Spectral-trend estimation using incomplete data: application to Indian monsoon depressions

Thursday, 21 April 2016
Plaza Grand Ballroom (The Condado Hilton Plaza)
Naftali Y. Cohen, Yale University, New Haven, CT; and W. R. Boos, M. Gehne, and G. N. Kiladis

Monsoon depressions are synoptic-scale storms that form during the monsoon season in tropical regions such as South Asia and Northern Australia. At least half of continental monsoon rainfall is produced by monsoon depressions and other synoptic-scale low pressure systems, and extreme rainfall events associated with these storms also produce great floods and destruction.

Records from the India Meteorological Department show a significant downward trend in recent decades in the number of Indian monsoon depressions during summer. In particular, the years 2002, 2010, and 2012 were noted for having the first summers, in over a century, in which no depressions formed. Our certainty in this trend, however, is limited since recent analysis of satellite and reanalysis data show no detectable trend in the number of monsoon depressions in recent decades; satellite and reanalysis data also show significant synoptic-scale disturbances that satisfy traditional criteria for classification as monsoon depressions during the summers of 2002, 2010, and 2012.

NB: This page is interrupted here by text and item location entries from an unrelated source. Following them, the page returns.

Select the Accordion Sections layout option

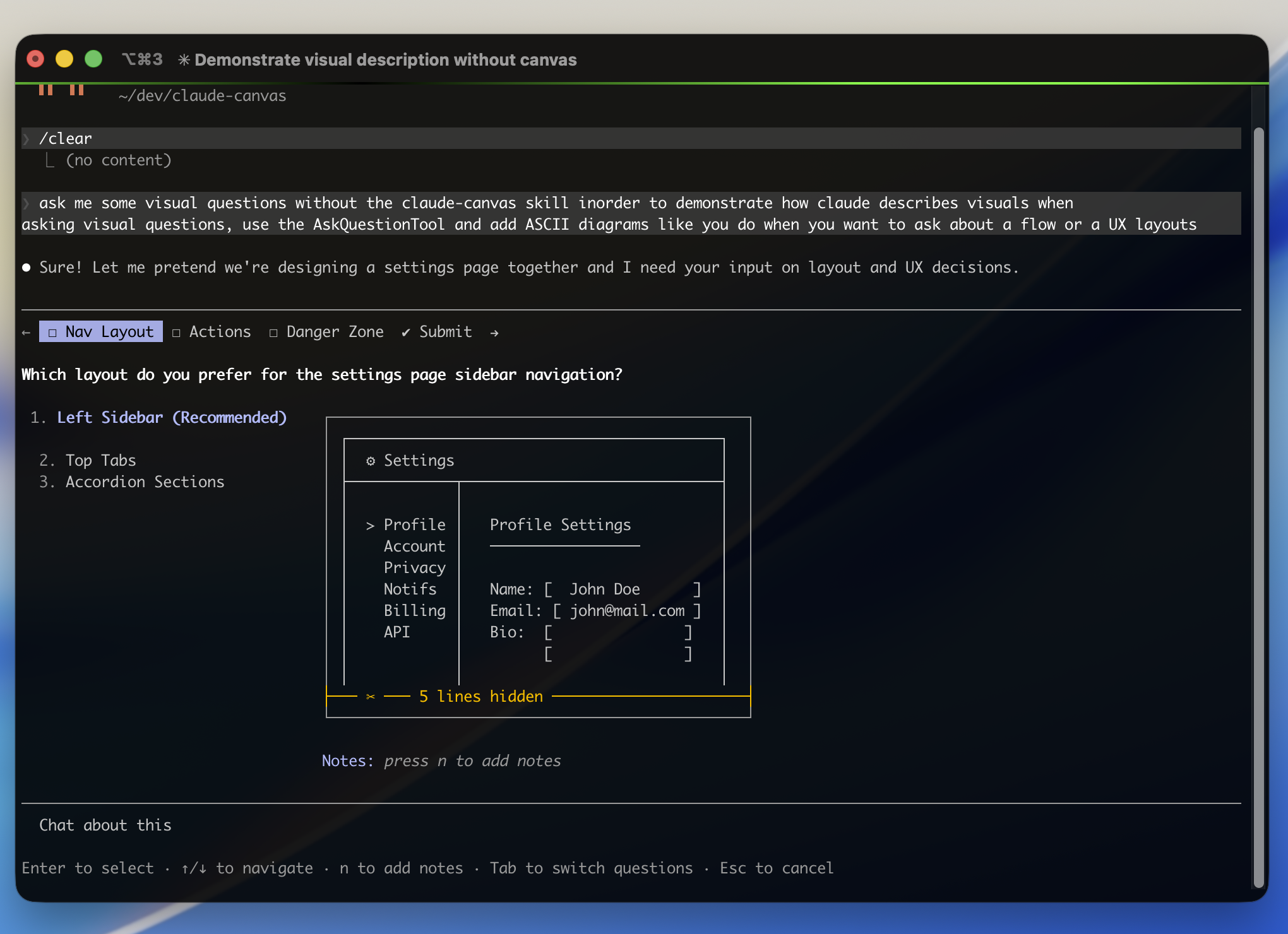coord(144,482)
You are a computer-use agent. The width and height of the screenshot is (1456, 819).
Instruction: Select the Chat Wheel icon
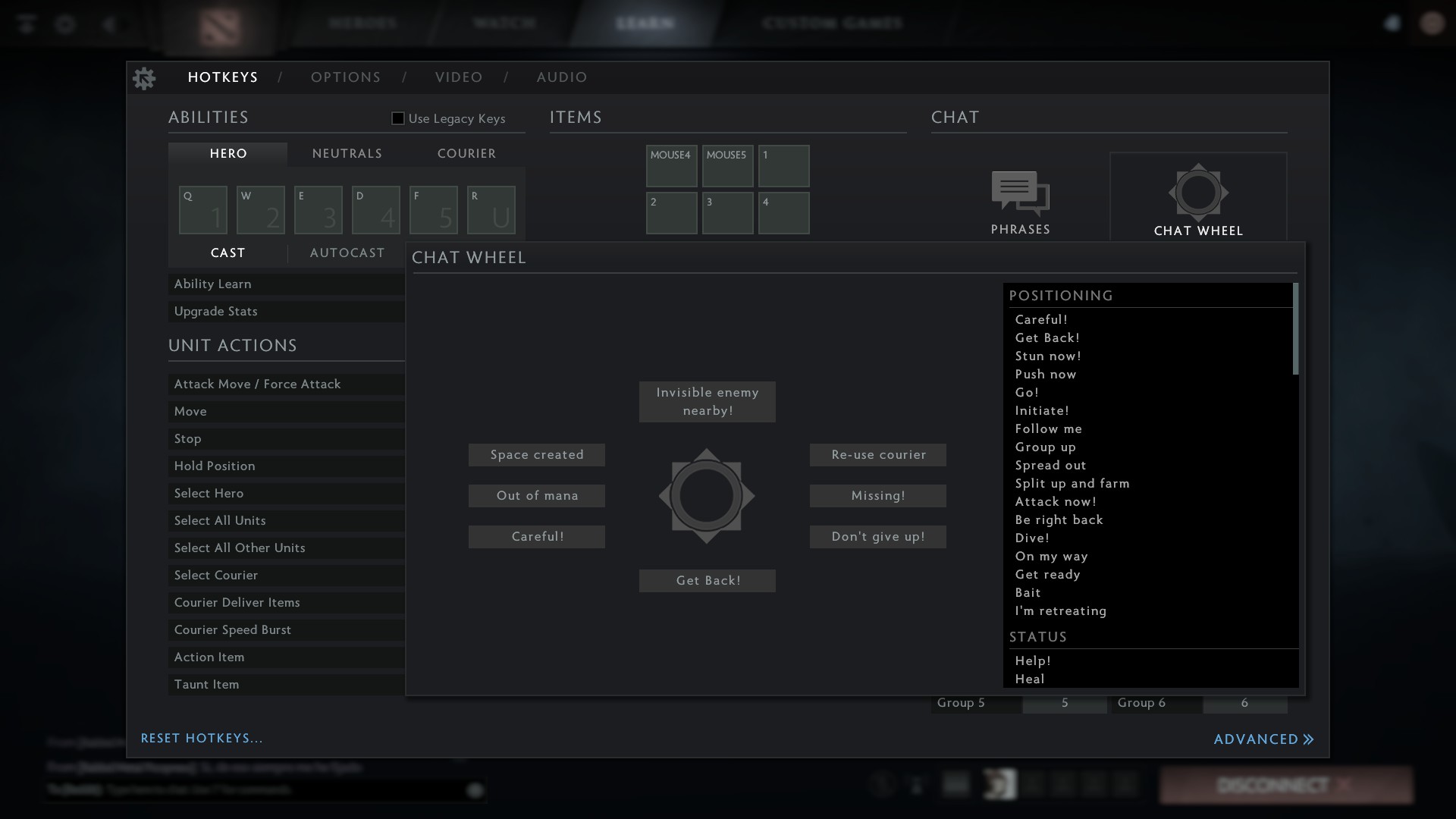pos(1197,194)
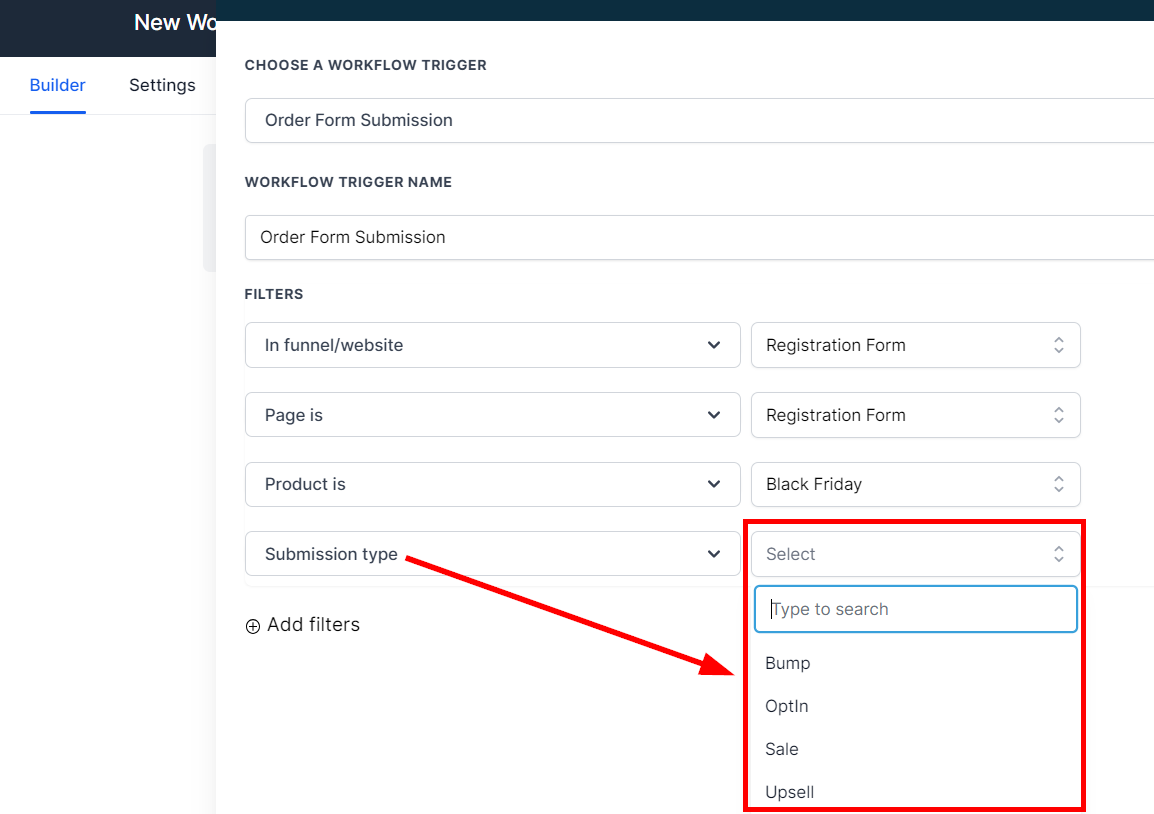Pick 'Upsell' as the submission type
1154x814 pixels.
(x=790, y=792)
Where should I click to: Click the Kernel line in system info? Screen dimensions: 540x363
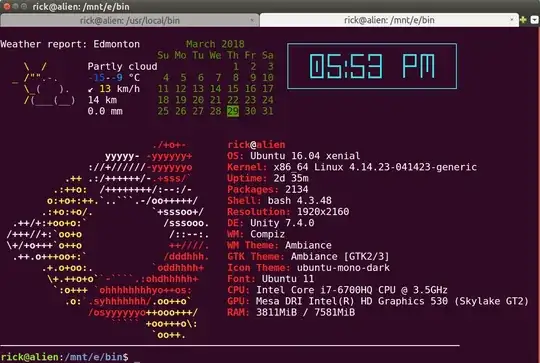(x=352, y=167)
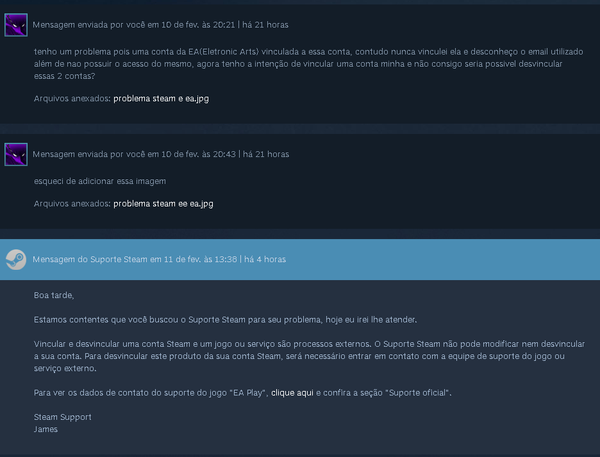Click the text "esqueci de adicionar essa imagem"

[x=100, y=180]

Here, in order to validate or disprove the existence of trends in Indian monsoon depressions, we analyze long-term records of meteorological data from India obtained from surface weather stations and balloon soundings. We utilize the Lomb-Scargle periodogram and devise a method for estimating trends in spectral power. This allows for trend estimation based directly on in situ data that has not been altered by assimilation into a numerical model or by algorithms used to fill gaps in the data. We present trends in synoptic scale (2-14 day) and intraseasonal (20-90 day) variability of both winds and rainfall.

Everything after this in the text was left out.